╭─ Excerpt provided

At this time of my life I am not overly enthused about having animals to care for. Let's face it, pets are expensive. It costs to buy cat food and litter that clumps. The money spent over the years on flea medication and heart worm pills could have been used to buy a condo at the beach or at the least, a cruise to Alaska.
For years I didn't have to worry about cleaning out the kitty box. Our twin cats, or "the boys" as we call them, were perfectly content to do their business outside while living down south. Even though they preferred nap time inside their Alabama home, everything else took place outside. That meant hunting, exploring and pooping were activities that took place somewhere far removed from the house. They were pleased to oblige, and I was naturally pleased that they saw it my way.

╰─
╭─ Information

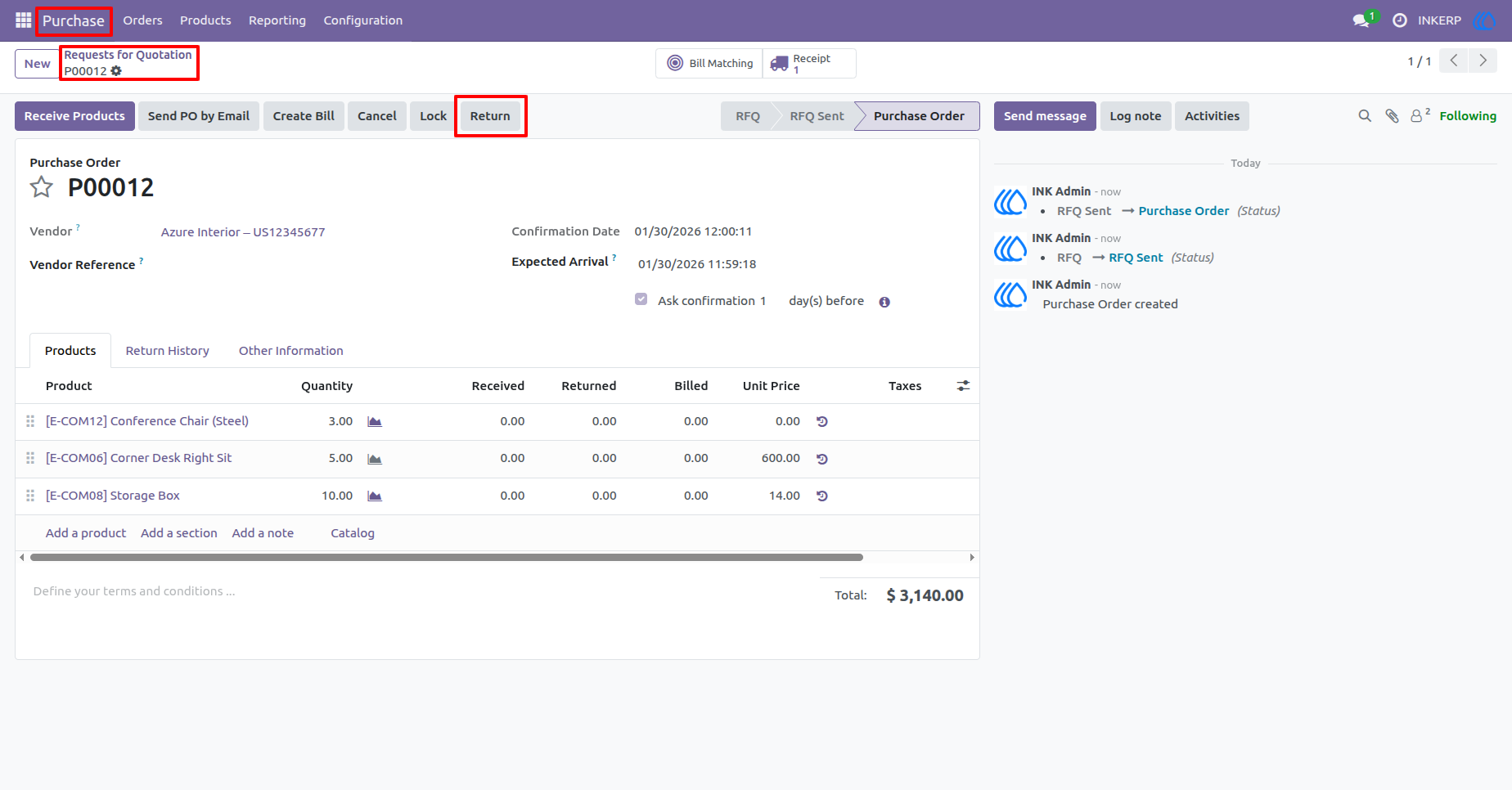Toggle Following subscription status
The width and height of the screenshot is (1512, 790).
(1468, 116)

╰─
╭─ Information

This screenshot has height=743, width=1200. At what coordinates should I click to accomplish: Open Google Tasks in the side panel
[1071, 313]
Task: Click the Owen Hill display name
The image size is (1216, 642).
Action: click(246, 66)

╰─

Instructions to follow -
In the piece about the twin cats, what nickname is used for them? The material is separate from the text and has no connection to it.

Solved problem -
"The boys."